There is little denying that one man has single-handedly been responsible for Dogecoin’s rise from obscurity to become the fifth-largest digital asset on the planet. However, that is not necessarily a good thing for the wider industry.

Since the beginning of April, DOGE has been pumped over 1,150% for no reason other than the words and tweets of Elon Musk. From surreptitious Shiba Inu memes to outright shills on twitter, Musk has been the instrument of Dogecoin hysteria, and he could well be the end of it.

Pumping and Dumping Is Back

The scene today is similar to that in 2017 when the likes of John McAfee and others would shamelessly shill altcoins such as Verge (XVG), which would skyrocket one day and dump the next.

The pump and dump mentality has returned to crypto markets, highlighting the very worst of the quick buck speculation and FOMO that makes them so volatile.

Meme coin gambling is essentially what it is.
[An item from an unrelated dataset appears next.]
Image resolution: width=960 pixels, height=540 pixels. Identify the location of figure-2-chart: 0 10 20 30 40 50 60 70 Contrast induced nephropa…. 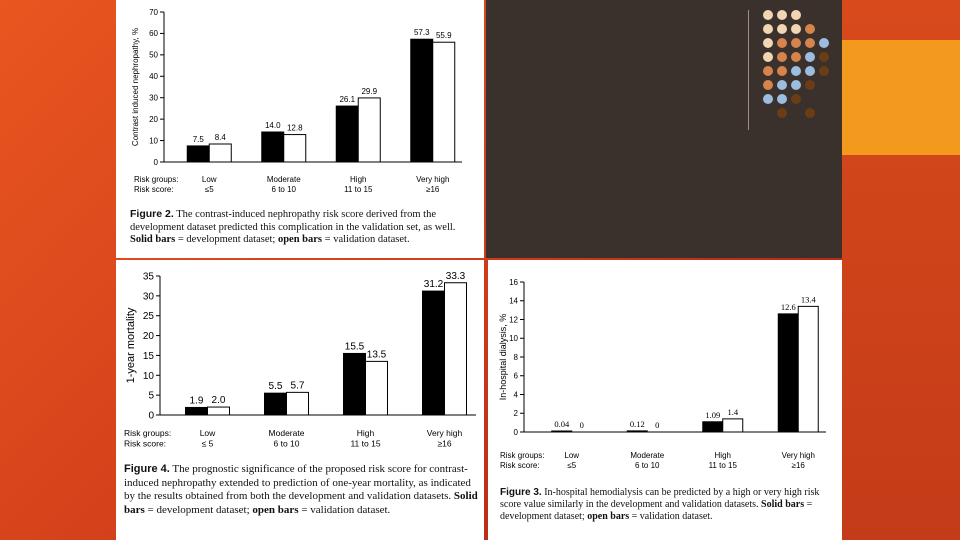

Musk, labeling himself as the “Dogefather,” recently called Dogecoin a “hustle” on the Saturday Night Live show, causing the meme token to dump 40% over the following 24 hours. To him, it may well be one big joke – after all, he doesn’t need to make money gambling on aimless altcoins.

CryptoQuant’s CEO argued the point that the money flowing into coins with no intrinsic value may have stalled momentum for Bitcoin.

I think this is why the $BTC price is going down in spite of strong fundamentals…🐶

The market will become smart money soon, and the funds will go to major coins that have intrinsic value. https://t.co/2DZUwf5yiL

— Ki Young Ju 주기영 (@ki_young_ju) May 11, 2021

Gas Fee Insanity

Another detriment to the industry is the insane Ethereum network fees that have spiked to new highs on the back of this meme coin frenzy.

According to Bitinfocharts, the average transaction fee on the Ethereum network had fallen to around $12 this time last week. At the time of writing, they are over $70, hitting an all-time high, almost double the previous one in late February when they reached $40.

ETH Gas Station is currently reporting a record $220 average price for carrying out more complex operations on the network, such as token swapping on Uniswap or adding or removing liquidity to a DeFi smart contract.

Trustnodes blamed this network congestion and resultant fee surge squarely on the meme coin craze.

“The reason for this congestion seems to be some ‘meme’ tokens that are probably just organized opportunistic pumps and dumps.”

DOGE has been cloned into a Shiba (SHIB) token which appears to be one culprit describing itself as a “Dogecoin killer” that has killed the Ethereum network for everyone else.

Also jumping on the doggie meme train has been DeFi protocol Yearn Finance, which launched WOOFY tokens on May 12. As a result, its native YFI surged to $90K in anticipation of an airdrop that was nothing more than a rumor spread on social media.

Regulatory Red Flag

These doggie-themed tokens and their clones serve no purpose but to generate FOMO and speculation. A few people will get very rich (usually the ones that already are), but the majority will get burnt. These are the types of scenarios that gets crypto in general labeled as a scam or Ponzi scheme by bankers, politicians, and regulators.

Social media is now awash with Dogecoin scams offering free tokens. Scammers have netted around $5 million worth of the token through fake giveaways, according to reports.

The biggest threat to ending a naturally occurring crypto market rally for decentralized digital assets that do have a purpose, such as Bitcoin, Ethereum, Polkadot, and Cardano, is a massive regulatory clampdown due to the ones that don’t.